● Text passage
· · · · · · ·

# Cleaning charter school data using pandas

![Panda school](http://78.media.tumblr.com/885b93160e4a1d0ab595ade6434110d4/tumblr_mr8dc2FQG21raju2zo1_1280.jpg)

The [NCES CCD Public School Universe Surveys](https://nces.ed.gov/ccd/pubschuniv.asp) include data on enrollments, free/reduced price lunch, staff size, etc. for all public schools in the US ranging from the years 1986 to 2006. I have merged information on school status, address, reconstitution, and charter school status for a range of years  the years of 1998-99 (when charter school flags were first included in these data) to 2016-17 (the most recent data, which is preliminary as of January 2018) with the full data for the year 2014-15--the most recent year of full school data as of Fall 2017 (although as of Jan. 2018 full data is now available for the year 2015).

· · · · · · ·

● Dataset extract
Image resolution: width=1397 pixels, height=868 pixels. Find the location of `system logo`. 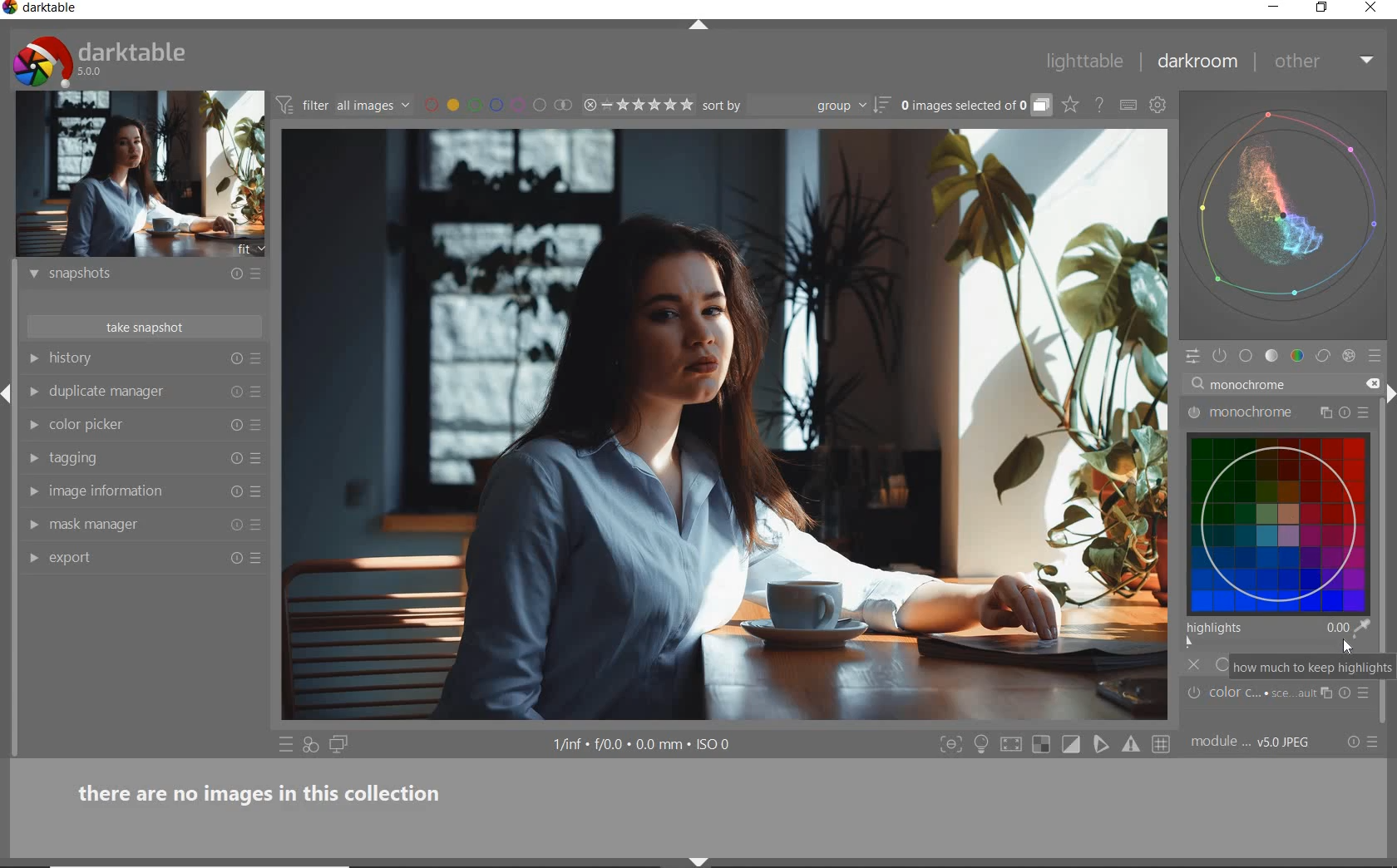

system logo is located at coordinates (101, 61).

· · · · · · ·

Write the next part of the write-up on cleaning charter school data with pandas, starting after its last sentence. The material is separate from the write-up on cleaning charter school data with pandas.

● Output for this exercise
This notebook uses the Pandas library in Python to read in the full data set (see `https://github.com/jhaber-zz/Charter-school-identities/data/pubschools_merged_2014.csv`), narrow it down to only those schools documented to be charter schools in 2014-15, and drop any schools that are closed or inactive in 2014. 

As of early January 2018, steps to improve this process are:
- Consolidating charter status flags, which for some public schools are mysteriously inconsistent across years (even accounting for reconstitution flags)
- Gathering URLs and collecting data for schools opened in 2015 or 2016
- Merging and using the full 2015-16 data set

In [1]:
import pandas, csv, os

In [2]:
dir_prefix = '/home/jovyan/work/Charter-school-identities/'

In [3]:
data = pandas.read_json(dir_prefix + 'data/school_parser_temp.json')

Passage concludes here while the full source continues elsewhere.